[Footnote A: A detailed account of both of these stories, as well as of several other works by M. Turgenieff, will be found in the number of the North British Review for March, 1869.]
The last novelette which M. Turgenieff has published, “The Unfortunate One” (Neschastnaya) is free from the drawbacks by which, as far as English readers are concerned, “Fathers and Children” and “Smoke,” are attended; but it is exceedingly sad and painful. It is said to be founded on a true story, a fact which may account for an intensity of gloom in its coloring, the darkness of which would otherwise seem almost unartistically overcharged.

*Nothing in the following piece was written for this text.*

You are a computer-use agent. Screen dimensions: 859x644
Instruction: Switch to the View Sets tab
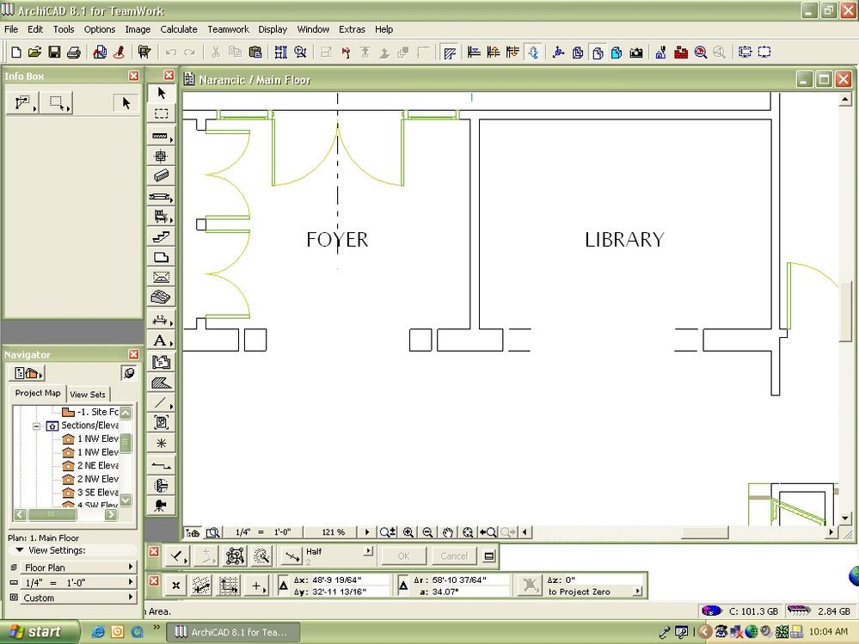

Several of M. Turgenieff’s works have already been translated into English. The “Notes of a Sportsman” appeared about fourteen years ago, under the title of “Russian Life in the Interior[A];” but, unfortunately, the French translation from which they were (with all due acknowledgment) rendered, was one which had been so “cooked” for the Parisian market, that M. Turgenieff himself felt bound to protest against it vigorously. It is the more unfortunate inasmuch as an admirable French translation of the work was afterwards made by M. Delaveau[B].
[Footnote A: “Russian Life in the Interior.” Edited by J.D. Meiklejohn. Black, Edinburg, 1855.]
[Footnote B: “Recits d’un Chasseur.” Traduits par H. Delavea, Paris, 1858.]
Still more vigorously had M. Turgenieff to protest against an English translation of “Smoke,” which appeared a few months ago.
The story of “Fathers and Children” has also appeared in English[A]; but as the translation was published on the other side of the Atlantic, it has as yet served but little to make M. Turgenieff’s name known among us.